Critica: Duna 2
- Lucas Fernandez
- 29 de fev. de 2024
- 3 min de leitura

Henrique Zimmerer
Duna parte 2 finalmente chega aos cinemas atendendo a todas as expectativas. Com mais ação e grandes acontecimentos, parece que finalmente vemos a história nascer. Não à toa as críticas vêm mantendo-o em tão alta estima.
O filme nos leva a continuação da história de Paul Atreides (Timothée Chalamet) enquanto tenta aprender com os Fremen como viver no deserto e lidar com ele. O jovem é pego por expectativas que podem transformá-lo, mas que não são seu objetivo.
Paul quer vingança pelo seu pai e seu povo, mas também quer viver, e sua paixão por Chani (Zendaya) o enche de dúvidas sobre como deverá seguir. Fazer o que deve ser feito? Seguir seu destino imposto e se sacrificar, ou ficar ao lado de quem ama?
Em Duna parte dois acompanhamos uma jornada de desenvolvimento, com as críticas religiosas ganhando peso e mostrando lados perigosos do fanatismo.
O diretor e roteirista Denis Villeneuve parece ter finalmente achado seu ritmo, compensando as falhas nesse aspecto que pudemos ver no primeiro filme. Todas as cenas têm o tempo certo para acontecer, os cortes vêm onde devem estar e isso nos faz imergir na tela, participar da história junto aos personagens.
Talvez isso até afete um pouco alguns trechos do filme que tiram um pouco do senso de passagem de tempo, no entanto, é fácil perceber que foi uma escolha assertiva do diretor. O filme nos mostra como explosões e destruição tem muito menos impacto do que a construção dos personagens em tela.
Mas não se engane, a obra é recheada de ação, com ótimas cenas de luta e grandes batalhas, tudo no tempo certo, sem desgastar o espectador. Além de trazer uma bela virada e nos deixar angustiado nos momentos certos.
O roteiro ensina como saber muito bem o básico permite a criação de histórias fantásticas, com uma jornada do herói que se desdobra e se renova, mudando muitas questões com as quais estamos acostumados e trazendo críticas religiosas e sociais muito reflexivas em meio a uma aventura altamente imersiva.
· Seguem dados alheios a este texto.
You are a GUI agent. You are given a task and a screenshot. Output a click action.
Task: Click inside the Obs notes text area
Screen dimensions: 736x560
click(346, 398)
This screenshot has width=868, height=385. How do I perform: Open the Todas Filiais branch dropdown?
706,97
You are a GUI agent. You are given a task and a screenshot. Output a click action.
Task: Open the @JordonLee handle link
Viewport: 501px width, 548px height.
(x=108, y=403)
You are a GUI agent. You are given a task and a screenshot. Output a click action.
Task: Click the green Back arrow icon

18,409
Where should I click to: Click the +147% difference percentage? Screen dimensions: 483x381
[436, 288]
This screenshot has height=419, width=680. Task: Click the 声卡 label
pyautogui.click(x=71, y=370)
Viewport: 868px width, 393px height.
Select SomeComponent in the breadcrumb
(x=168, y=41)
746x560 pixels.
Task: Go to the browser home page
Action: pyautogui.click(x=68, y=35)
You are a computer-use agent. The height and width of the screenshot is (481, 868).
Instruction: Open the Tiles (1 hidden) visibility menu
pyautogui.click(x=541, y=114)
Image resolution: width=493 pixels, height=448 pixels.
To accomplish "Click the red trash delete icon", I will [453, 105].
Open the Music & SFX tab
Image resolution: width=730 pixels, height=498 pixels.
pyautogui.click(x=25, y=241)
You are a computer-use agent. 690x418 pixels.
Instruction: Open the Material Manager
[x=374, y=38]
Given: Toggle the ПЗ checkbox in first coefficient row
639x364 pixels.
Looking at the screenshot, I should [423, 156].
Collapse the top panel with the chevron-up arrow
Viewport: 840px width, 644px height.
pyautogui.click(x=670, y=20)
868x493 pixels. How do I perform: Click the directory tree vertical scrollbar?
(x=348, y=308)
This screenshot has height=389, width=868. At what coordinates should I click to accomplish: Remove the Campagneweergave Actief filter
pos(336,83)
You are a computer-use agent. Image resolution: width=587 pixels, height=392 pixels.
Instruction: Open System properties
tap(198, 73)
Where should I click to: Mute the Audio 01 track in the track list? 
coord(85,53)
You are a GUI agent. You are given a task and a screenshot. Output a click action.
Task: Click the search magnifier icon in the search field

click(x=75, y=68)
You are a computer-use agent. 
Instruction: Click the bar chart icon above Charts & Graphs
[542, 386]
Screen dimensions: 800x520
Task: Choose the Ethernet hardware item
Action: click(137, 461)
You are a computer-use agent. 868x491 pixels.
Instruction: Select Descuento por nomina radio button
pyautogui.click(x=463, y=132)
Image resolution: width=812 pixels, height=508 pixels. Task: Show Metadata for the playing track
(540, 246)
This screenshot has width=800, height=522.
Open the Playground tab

Claro que muito desse mérito está na obra original, nos livros, mas a capacidade de adaptação para a tela mostra como os roteiristas e o diretor sabem o que querem mostrar e como mostrar para que o público se sinta no clima da história.
Personagens cheios de carisma representados por um elenco de peso nos enchem de tensão, compaixão, raiva e alegria. Conseguimos entender suas esperanças e medos, assim como é possível ver suas falhas e humanidade.
Hans Zimmer mais uma vez traz sua marca na trilha sonora, adaptada para uma história de areia, luta e sobrevivência.
Timothée Chalamet e Zendaya tem uma química fantástica e nos sentimos atraídos pelo casal, querendo saber seu futuro e torcendo pelos dois, no entanto, não são os únicos que brilham. Javier Bardem e Rebecca Ferguson entregam atuações estupendas, sem contar na participação amedrontadora e carismática de Austin Butler como um sociopata Harkonnen.
Duna parte 2 tem cenas lindas e muito bem construídas, momentos de impacto e desperta belas emoções que o ritmo do filme preza ao nos dar tempo para absorvê-las.
Podemos dizer que o primeiro filme foi um grande prólogo, e que agora vemos a história começar de verdade.
Duna parte 2 estreia dia 29 de fevereiro, e se você quer um espetáculo visual com uma história fantástica, não deveria perder.